Challenges the Early Church Faced:
Cultural and Religious Clash:
While we think of Judaism and Christianity as inherently distinct today, this was not the case in the decades following Jesus’ death and resurrection. What we today call “Christianity” was, in its earliest beginnings, a part of 1st c. Judaism, one of a number of varieties of Judaism(s) during that time––e.g., Pharisees, Essenes, Sadducees, and Christians. The distinction between Christianity and Judaism didn’t develop all at once. Internally, important differences were easier to spot, as can be seen at the Jerusalem Council in Acts 15; but externally, it took nearly three decades for non-Christians to differentiate between the two in any significant way. Emperor Nero, for example, when looking for scapegoats to blame for the fire in Rome in 64 A.D., can single-out Christians from Jews, but this distinction did not appear prior. In fact, the first time a Roman governor distinguished Christianity as a separate religion from Judaism was almost eighty years after Jesus’ resurrection in 111 A.D. (See Pliny the Younger’s Letter to Trajan). The initial brotherhood between Judaism and the newly emerging Christianity is why Paul frequently preached in synagogues first (13:42; 14:1; 17:1 18:1; 19:8) and why Gallio, the Roman proconsul of Achaia, decrees that the charges brought before him against Paul by the local Jewish leaders relate to internal disputes of the Jewish religion (18:15–6). The relationship between Jew and Gentile within the family of God is not a pressing issue for us today, but it is one of the most pressing concerns for NT writers, certainly for two of the central figures in Acts, Peter and Paul. We do not often read our Bible with that question in mind, but awareness of this cultural and religious background is relevant throughout the majority of Acts. What eventually drove Christianity and Judaism to separate within the following centuries was principally two issues: (1) The messianic role of Jesus of Nazareth, and (2) the permanent validity of the Mosaic Law for all followers of God.
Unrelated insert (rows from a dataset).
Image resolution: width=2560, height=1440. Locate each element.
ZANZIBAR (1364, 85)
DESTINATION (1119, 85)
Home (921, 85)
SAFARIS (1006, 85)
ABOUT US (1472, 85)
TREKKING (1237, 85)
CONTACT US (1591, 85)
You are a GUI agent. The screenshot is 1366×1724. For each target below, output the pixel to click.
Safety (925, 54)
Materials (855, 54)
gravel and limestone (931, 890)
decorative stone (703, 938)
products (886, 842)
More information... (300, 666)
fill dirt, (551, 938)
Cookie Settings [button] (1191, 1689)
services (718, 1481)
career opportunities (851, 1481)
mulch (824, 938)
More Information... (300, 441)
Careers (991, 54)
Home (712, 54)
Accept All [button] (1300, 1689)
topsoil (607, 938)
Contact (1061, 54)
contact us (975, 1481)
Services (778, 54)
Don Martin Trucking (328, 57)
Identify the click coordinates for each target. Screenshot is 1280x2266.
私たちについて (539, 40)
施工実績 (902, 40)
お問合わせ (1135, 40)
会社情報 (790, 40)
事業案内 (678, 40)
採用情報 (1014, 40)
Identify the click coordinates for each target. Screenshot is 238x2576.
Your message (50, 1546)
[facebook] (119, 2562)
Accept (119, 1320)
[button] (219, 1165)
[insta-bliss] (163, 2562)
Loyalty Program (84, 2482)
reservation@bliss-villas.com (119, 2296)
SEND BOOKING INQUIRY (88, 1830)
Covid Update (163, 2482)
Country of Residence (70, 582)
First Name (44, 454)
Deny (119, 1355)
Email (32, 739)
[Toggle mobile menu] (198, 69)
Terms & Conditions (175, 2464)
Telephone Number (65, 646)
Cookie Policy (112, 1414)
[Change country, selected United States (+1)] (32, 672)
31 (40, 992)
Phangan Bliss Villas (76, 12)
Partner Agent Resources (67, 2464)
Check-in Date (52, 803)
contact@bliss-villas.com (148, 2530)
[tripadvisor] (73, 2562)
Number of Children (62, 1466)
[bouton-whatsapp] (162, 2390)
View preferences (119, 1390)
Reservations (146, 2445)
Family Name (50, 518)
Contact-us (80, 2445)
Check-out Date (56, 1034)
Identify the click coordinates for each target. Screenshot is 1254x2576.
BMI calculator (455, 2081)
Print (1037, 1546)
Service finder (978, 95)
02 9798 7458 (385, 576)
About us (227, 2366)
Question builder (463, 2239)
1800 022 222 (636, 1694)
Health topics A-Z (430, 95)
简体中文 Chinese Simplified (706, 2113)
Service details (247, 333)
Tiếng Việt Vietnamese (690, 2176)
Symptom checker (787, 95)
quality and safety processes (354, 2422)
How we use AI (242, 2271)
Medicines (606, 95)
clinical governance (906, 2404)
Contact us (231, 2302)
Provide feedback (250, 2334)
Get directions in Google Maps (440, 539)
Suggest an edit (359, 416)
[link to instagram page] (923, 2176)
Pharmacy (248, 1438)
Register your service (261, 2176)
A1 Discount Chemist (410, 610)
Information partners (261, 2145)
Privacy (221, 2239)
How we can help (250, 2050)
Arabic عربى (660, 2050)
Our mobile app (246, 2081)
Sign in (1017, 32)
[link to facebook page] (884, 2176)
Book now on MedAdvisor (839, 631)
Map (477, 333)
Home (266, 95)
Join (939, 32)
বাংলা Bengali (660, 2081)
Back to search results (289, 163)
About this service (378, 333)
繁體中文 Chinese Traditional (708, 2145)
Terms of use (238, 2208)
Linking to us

Socio-Cultural and Legal Persecution:
Any religious community under Imperial Roman rule required a license or permit, Lat., religio licita, literally “approved/permitted religion.” At the time Luke wrote Acts, Christianity was, to use one of his own phrases, “everywhere spoken against” (28:22). This is because there was widespread suspicion that “the Way” was a subversive movement, a menace to imperial law and order. This will be understandable if we recall that its Founder had been condemned to death by a Roman governor on the charge of sedition. In his accounts of the verdicts of Roman administrators, therefore, Luke was concerned to defend the legal status of Christianity. Because “the Way” was initially considered a branch of Judaism its legal status was protected in the Roman Empire. However, as the Church grew in size and influence it became increasingly obvious that “the Way” was something entirely new. Luke wanted to inform his Greco-Roman audience that, although Christians held revolutionary views with respect to slave and free, men and women, Jew and Gentile, the followers of Jesus were not a band of rebellious anarchists seeking to stir up anti-Roman sentiment. When charged with violating Roman law Luke emphasizes that Roman authorities concluded Christians were not guilty of civil disobedience––as judged by Gallio, the proconsul of Achaia (18:12–7), Tertullus, an attorney hired to prosecute Paul (24:1–27), or before king Agrippa (26:1–32). For Luke to provide such detailed accounts of these events requires that the early Christian community was seen (and treated) by many in the wider Greco-Roman world as a subversive movement. The earliest Christians knew that Christ’s crucifixion was a severe miscarriage of justice, but that is not how an ancient Greco-Roman would initially see Jesus or His followers. It was Christian Acts––action and service––that made others take a second look.